- [Data]:
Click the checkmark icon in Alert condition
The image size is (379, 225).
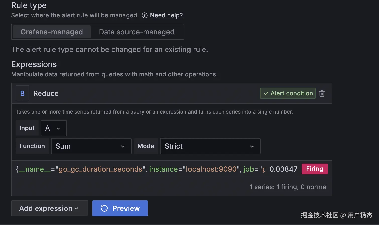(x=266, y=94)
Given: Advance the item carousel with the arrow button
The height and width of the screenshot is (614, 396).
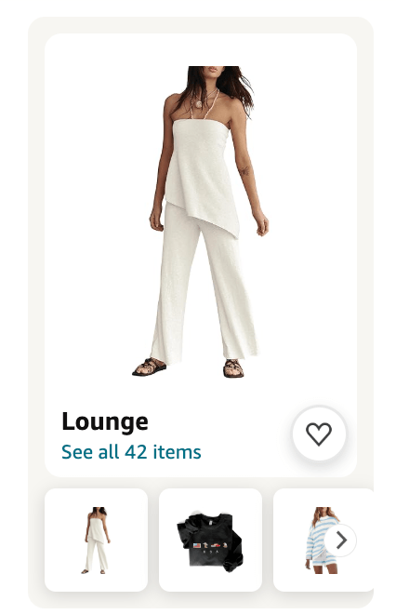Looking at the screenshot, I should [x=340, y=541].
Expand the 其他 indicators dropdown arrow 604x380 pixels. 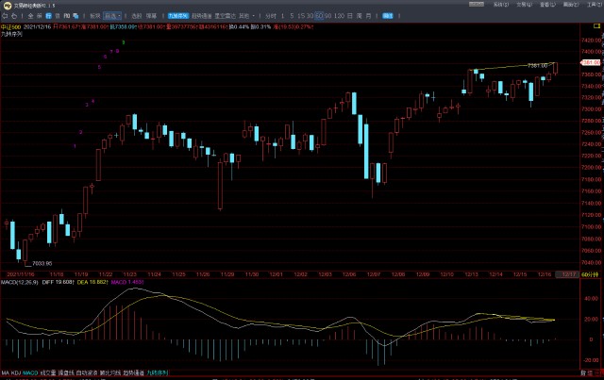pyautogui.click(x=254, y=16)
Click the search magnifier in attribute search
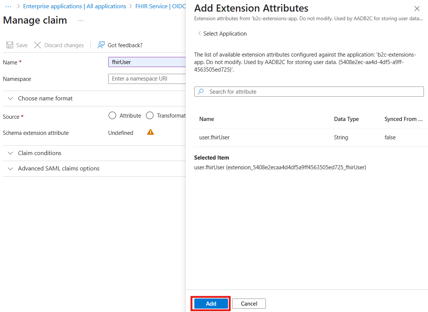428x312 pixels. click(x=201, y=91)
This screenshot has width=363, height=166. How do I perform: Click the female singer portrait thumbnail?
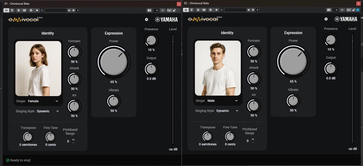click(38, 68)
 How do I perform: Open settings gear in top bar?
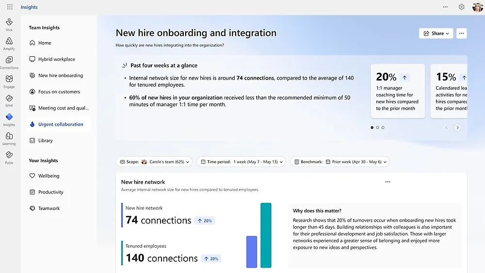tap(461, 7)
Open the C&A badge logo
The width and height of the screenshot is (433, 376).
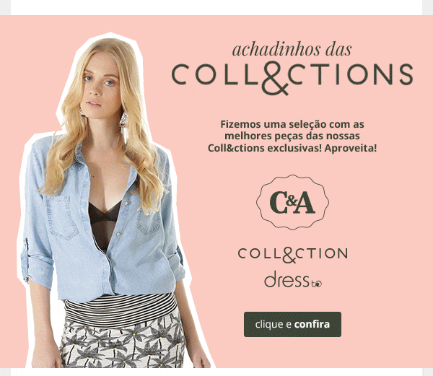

---

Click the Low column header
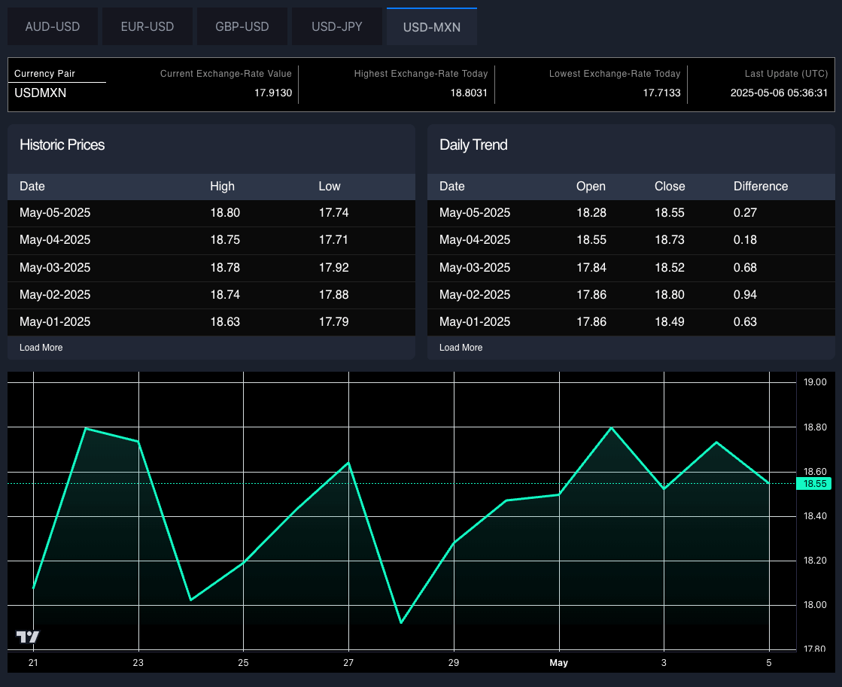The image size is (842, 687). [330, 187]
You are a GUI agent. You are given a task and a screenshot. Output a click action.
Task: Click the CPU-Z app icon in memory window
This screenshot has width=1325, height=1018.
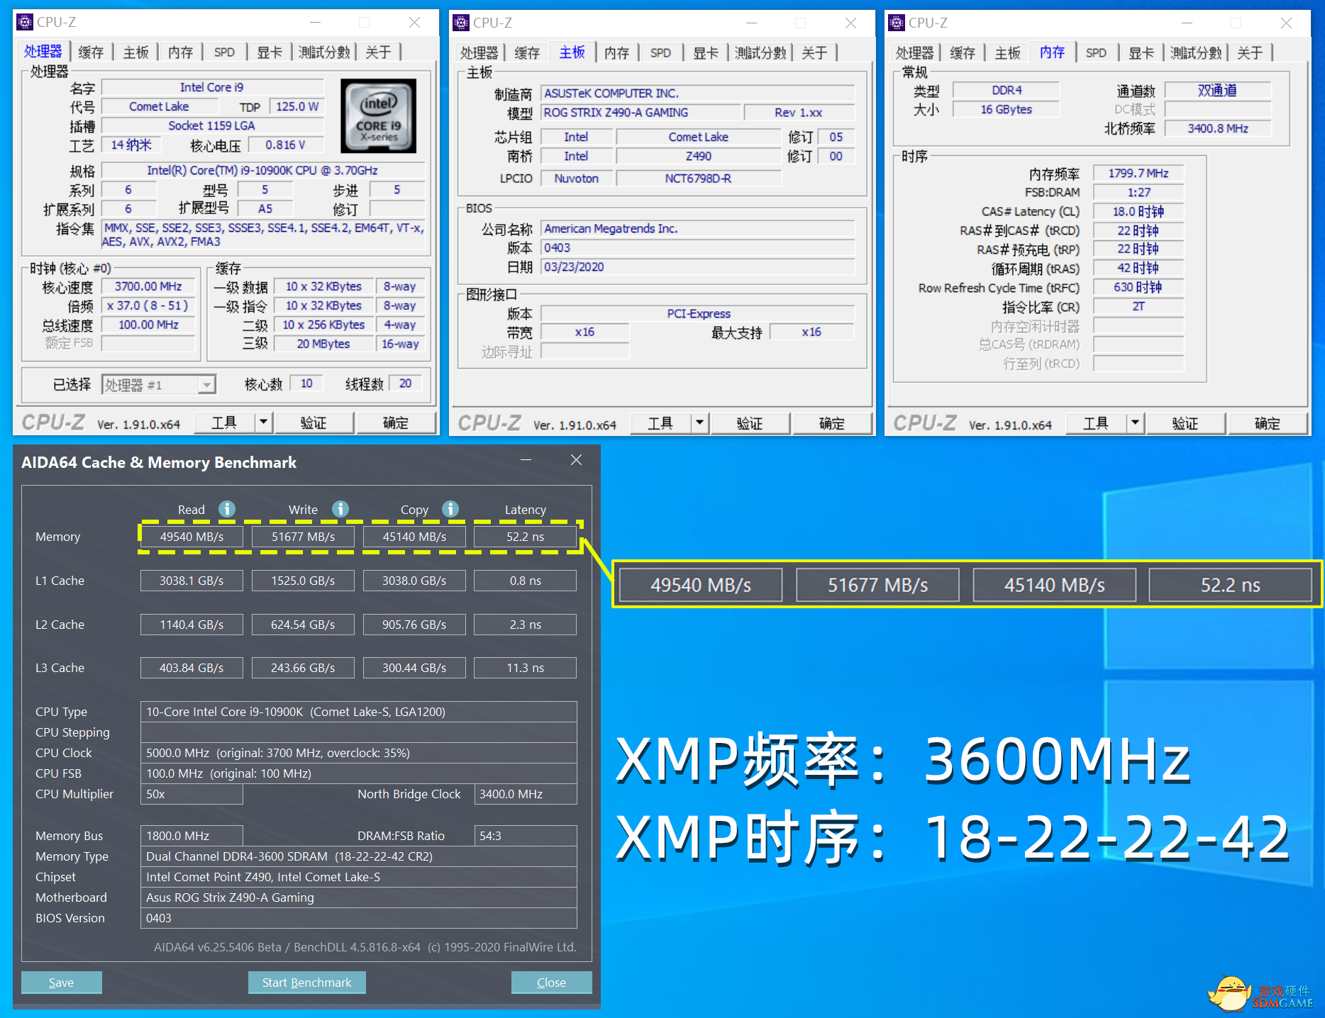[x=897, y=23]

==

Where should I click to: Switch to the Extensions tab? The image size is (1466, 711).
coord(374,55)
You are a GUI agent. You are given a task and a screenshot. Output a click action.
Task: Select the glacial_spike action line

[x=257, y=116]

- [Work task]: Both the line above containing "How do I perform: Open" and the line containing "The width and" belong in the copy, along with every line between them; print these exactly and omit the pictures.

- [The completed task]:
 How do I perform: Open settings gear in top bar?
tap(461, 7)
Open the C&A badge logo
The width and height of the screenshot is (433, 376).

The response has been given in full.